The answer, of course, is the that the brain is astonishingly good at creating good, flexible mental background image. In the texting case mentioned, the mind maps the learned image to the current image size and guides the fingers to targets in that image. Computationally, this is a greater feat than doing a hand-spring. Backwards.
Playing a piano requires a similar mental feat. Ponder the dynamic "musical image" a pianist must have. The ear is hearing just 88 notes evenly spaced in pitch, a semi-tone apart. Yet when playing the hands are in different relative places on the keyboard, continually moving around in 3 dimensions, the fingers shifting to sharpen or flatten a note as needed. That must be one heck of a image! The brain of the poor pianist is forced to do an awful lot of work. Those target, semi-tone-spaced notes must be very clearly marked and understood by the brain.
The jammer and any other isomorphic (evenly spaced notes), instrument does not make the mind do the same amount of work.The hands generally stay in one place, or move in simple ways.

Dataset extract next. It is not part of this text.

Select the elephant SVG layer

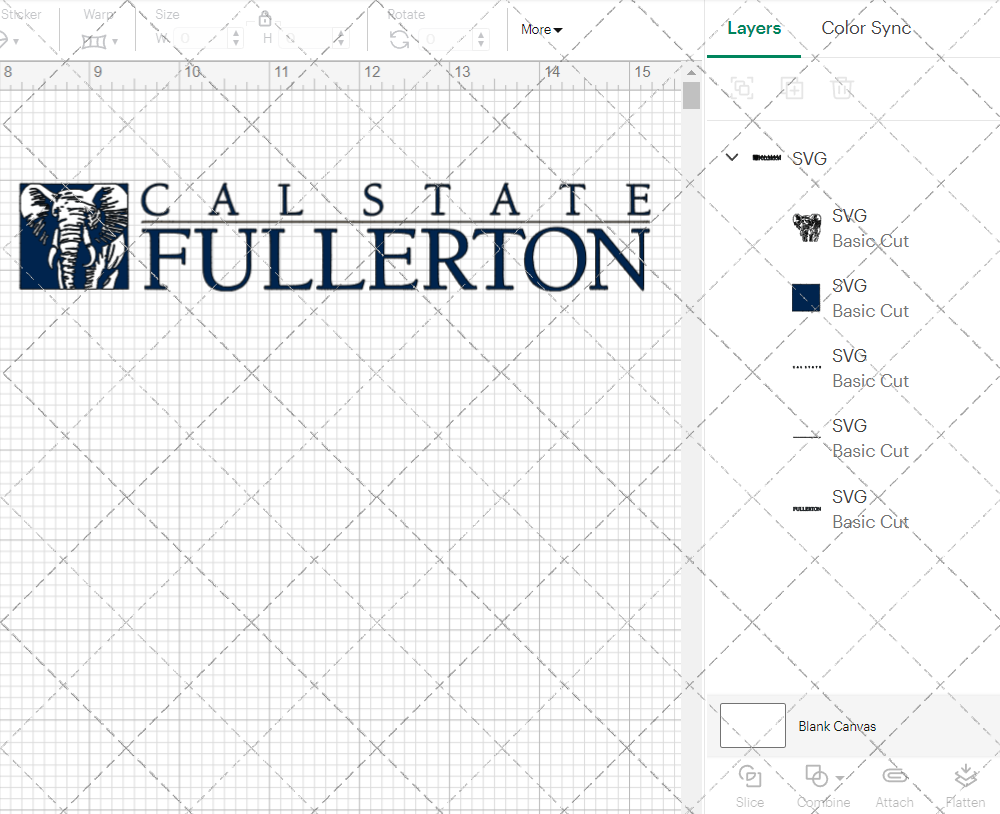[x=806, y=227]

Does this make a practical difference? In my very preliminary experience, it does. Occasionally in the last few months of playing the piano, I've had flashes of the "exact" note placement in my choral music. When I do, my wife (she of perfect pitch) reports that my pitch accuracy takes a big jump.

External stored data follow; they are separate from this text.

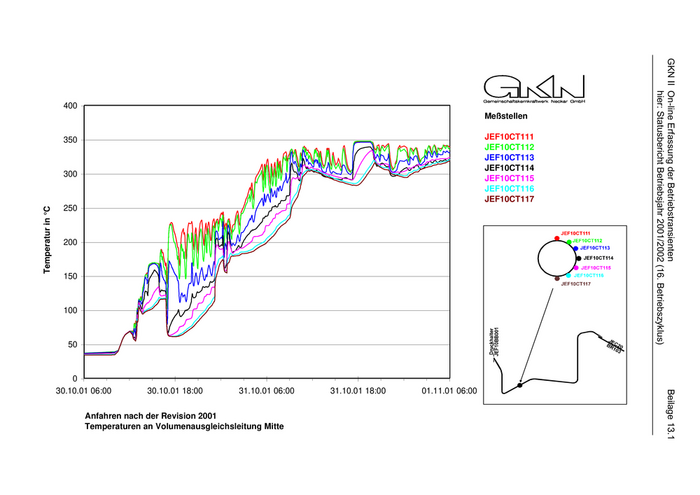Viewport: 700px width, 495px height.
Task: Click the blue JEF10CT113 sensor dot
Action: click(576, 249)
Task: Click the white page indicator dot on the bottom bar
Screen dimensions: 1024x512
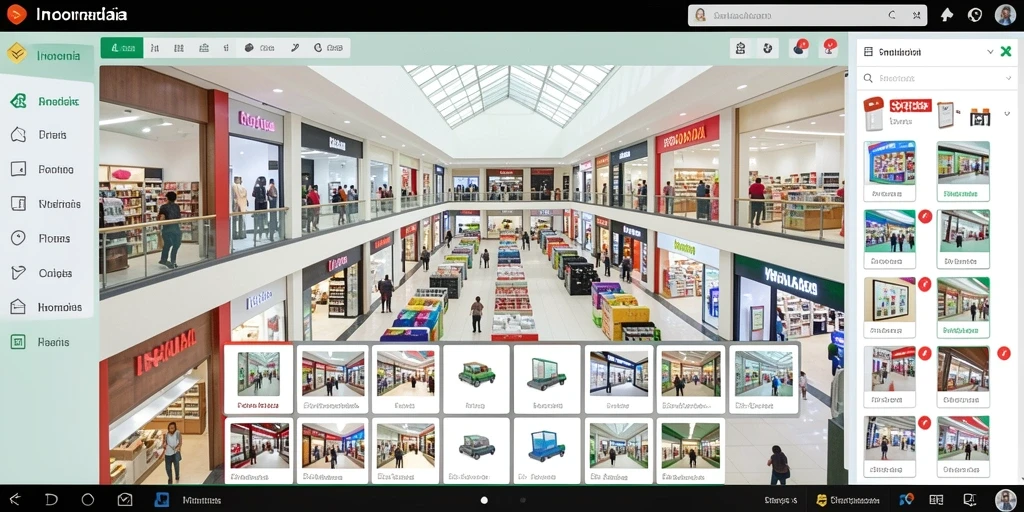Action: coord(484,500)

Could it be that intensely playing the piano for 8 months could do what 6 years of playing the jammer less intensely did not do? This must be investigated.
Summary:
I have spent 8 months learning the piano, with modest success: I passed the course, but can't play the piano, and the pieces I learned, well.
I did learn :
- To play the same pieces on both the jammer and the piano, so that I can compare the two instruments.
(Note: I am a musical klutz, but I'll be the same musical klutz on both devices)
- As suspected, it was way easier to read a score and play a piano than to read a score and play a jammer.
- Learning to play the piano may have trained my ear more than playing the jammer did.
- Lots of basics about how piano teachers simplify the learning of the instrument, by starting in the simplest techniques and gradually adding on complications.
As a unexpected side-effect (the course syllabus did not mention) My musical sense of pitch improved significantly.